◆ Your goal
When a line of the records contains "Open", copy it.

◆ Data under study

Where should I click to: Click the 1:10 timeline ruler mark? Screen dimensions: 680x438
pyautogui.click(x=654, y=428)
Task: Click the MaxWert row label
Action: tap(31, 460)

* * *

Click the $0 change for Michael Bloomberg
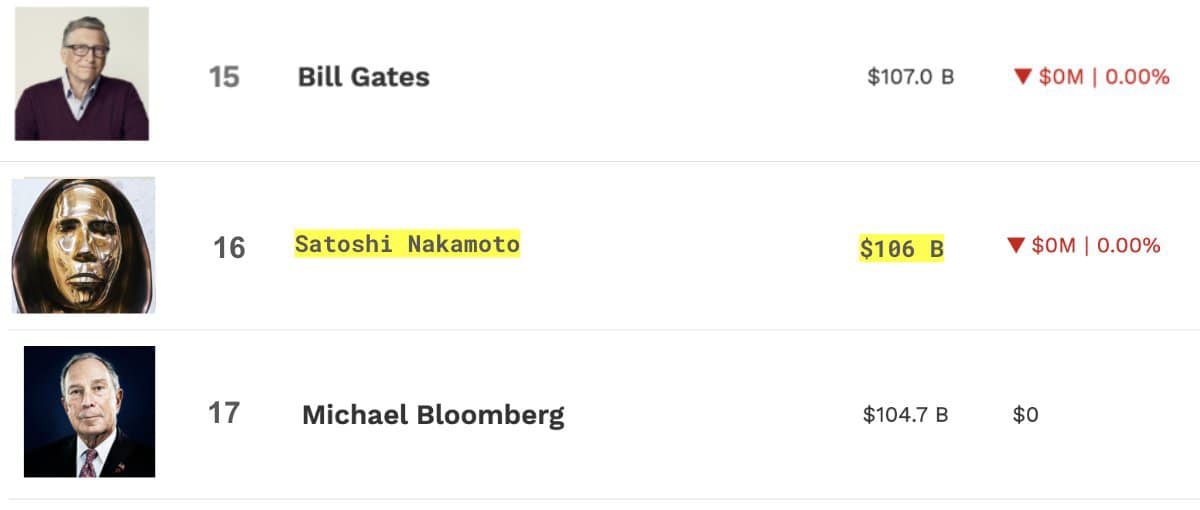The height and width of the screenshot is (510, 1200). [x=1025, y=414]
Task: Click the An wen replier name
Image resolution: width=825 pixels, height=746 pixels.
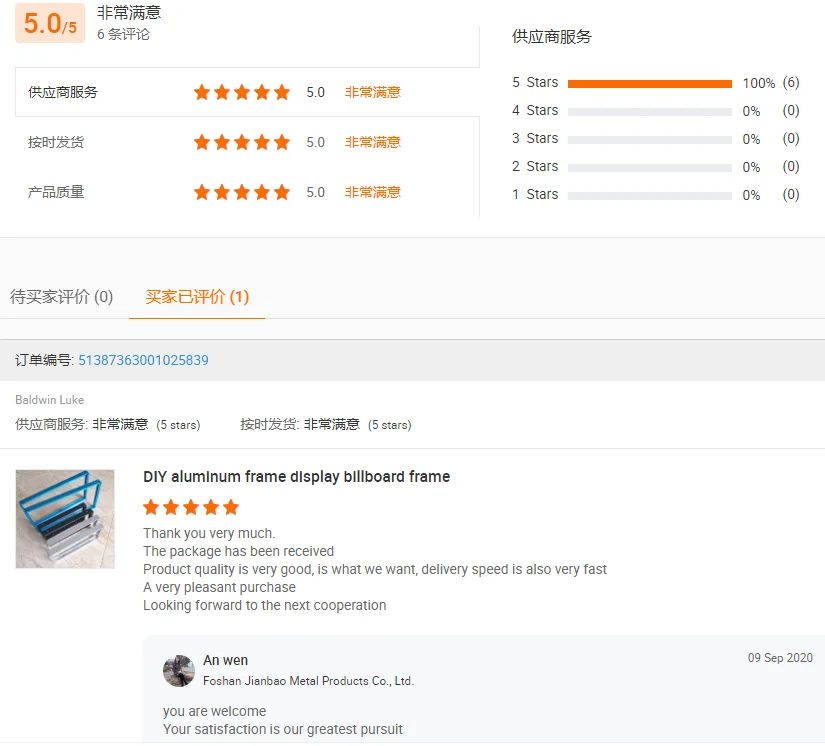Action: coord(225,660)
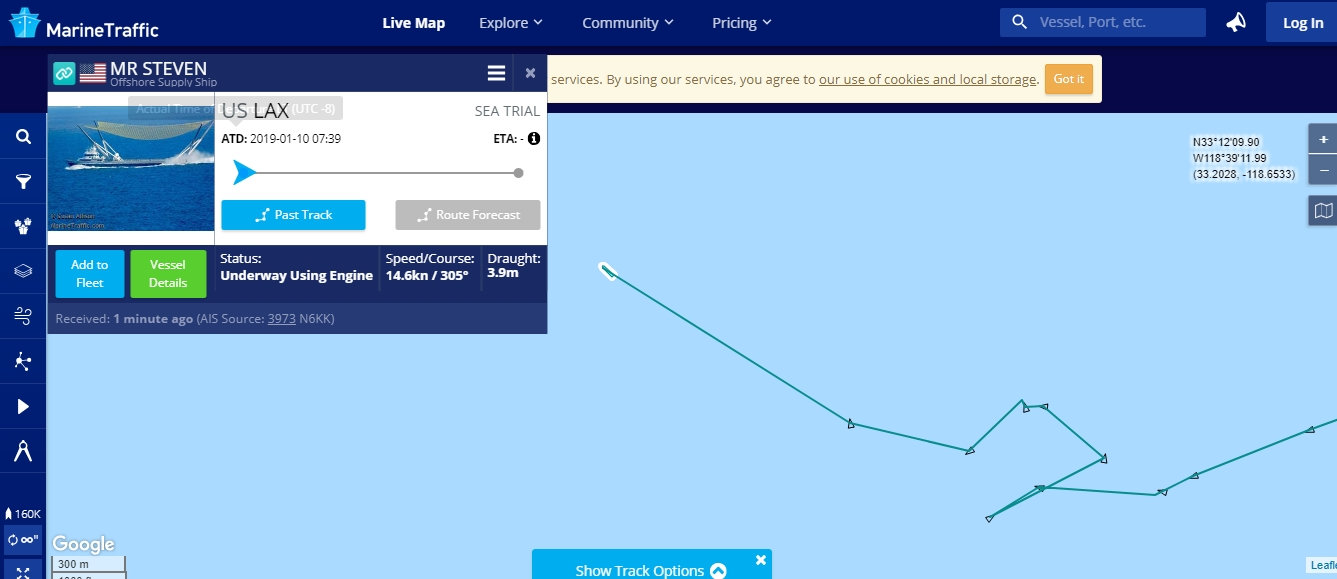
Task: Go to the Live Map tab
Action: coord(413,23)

...

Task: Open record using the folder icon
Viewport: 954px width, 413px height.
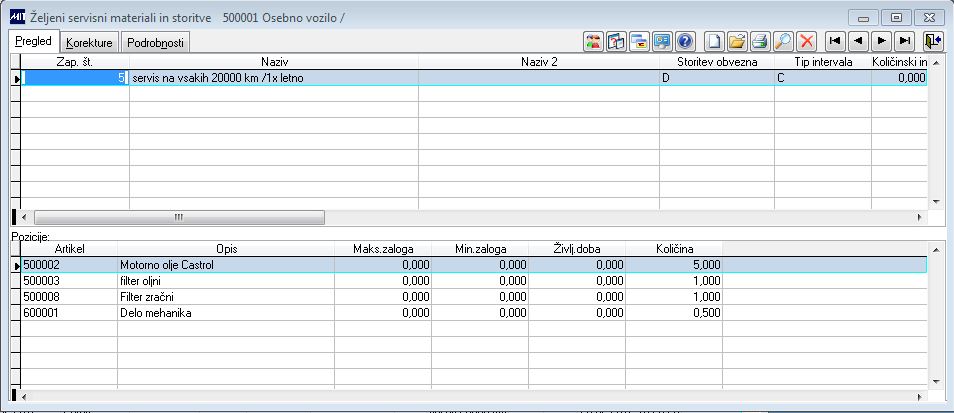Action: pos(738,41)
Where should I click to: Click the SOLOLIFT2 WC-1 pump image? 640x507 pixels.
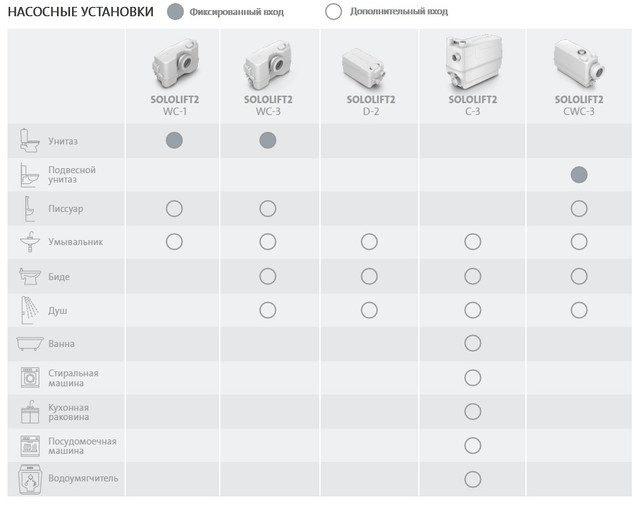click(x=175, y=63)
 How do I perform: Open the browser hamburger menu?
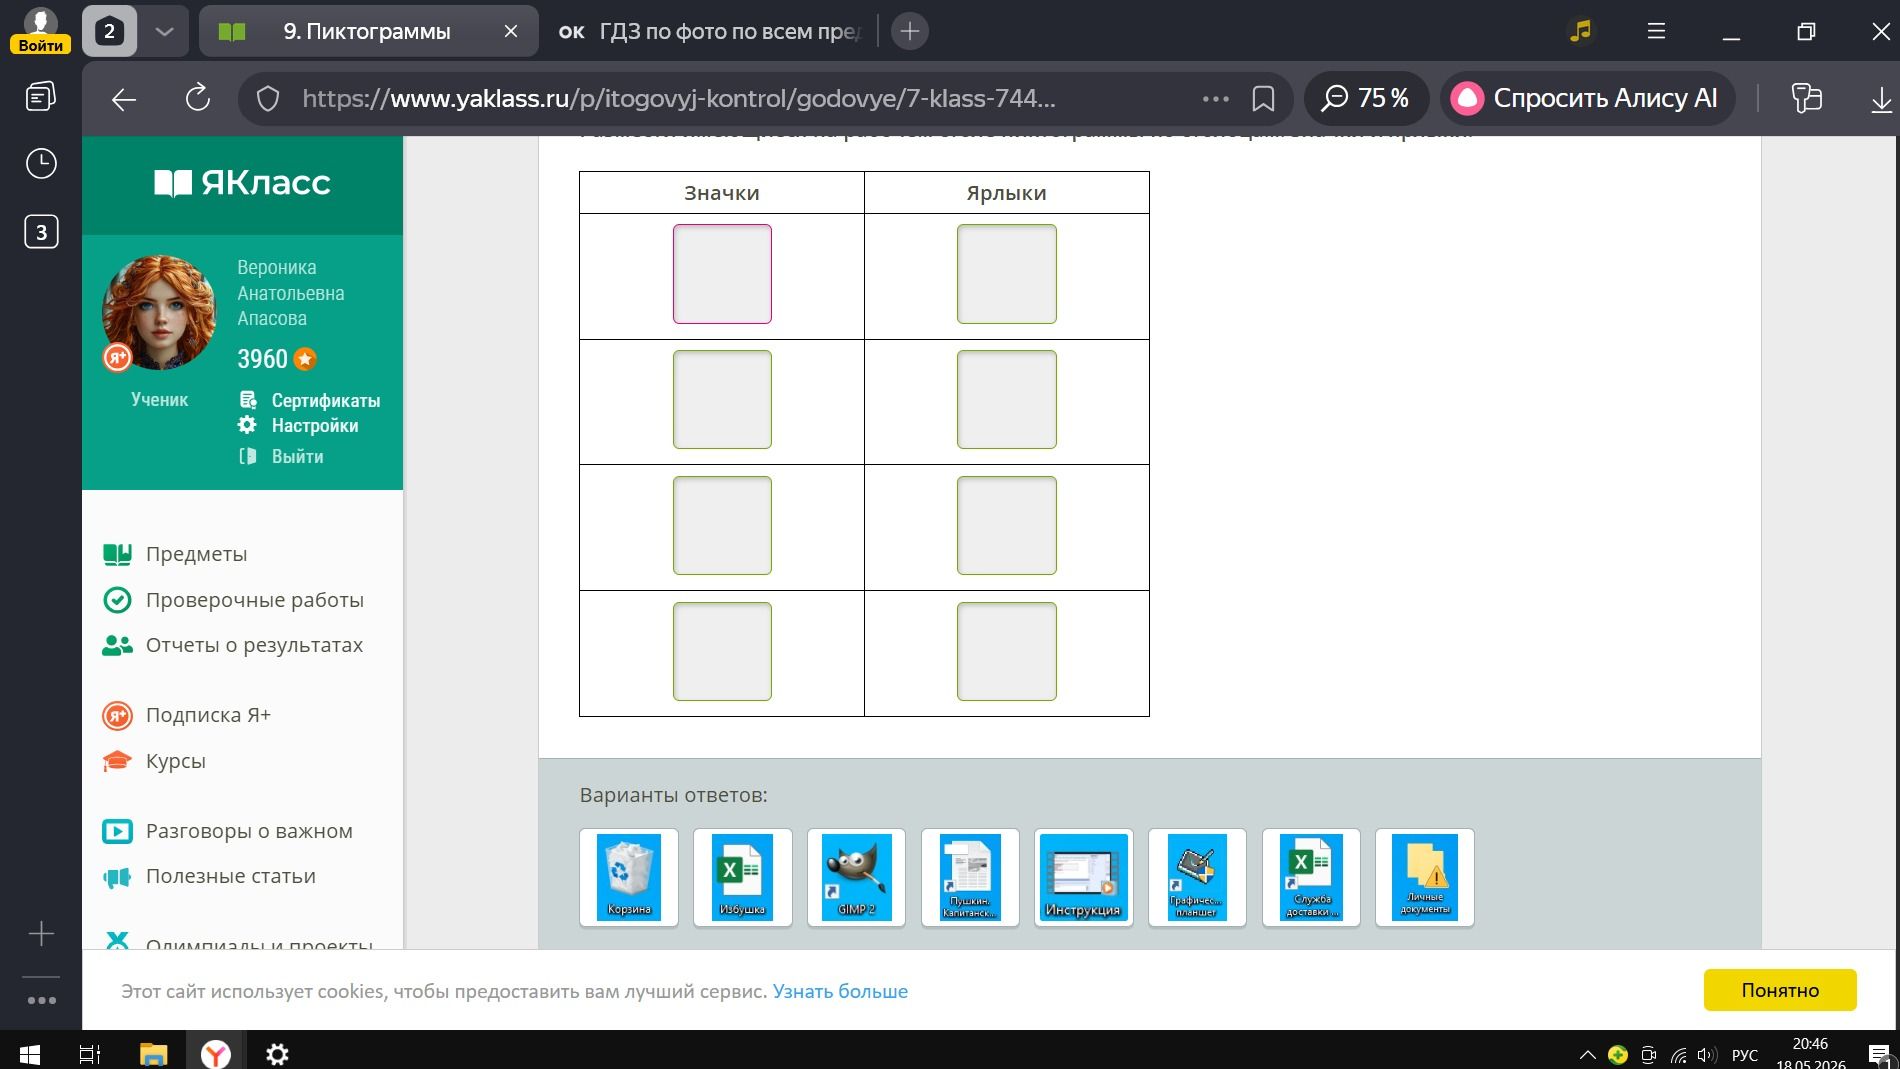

◆ Solution below
Task: Open record using the folder icon
 How do I perform: Open the browser hamburger menu?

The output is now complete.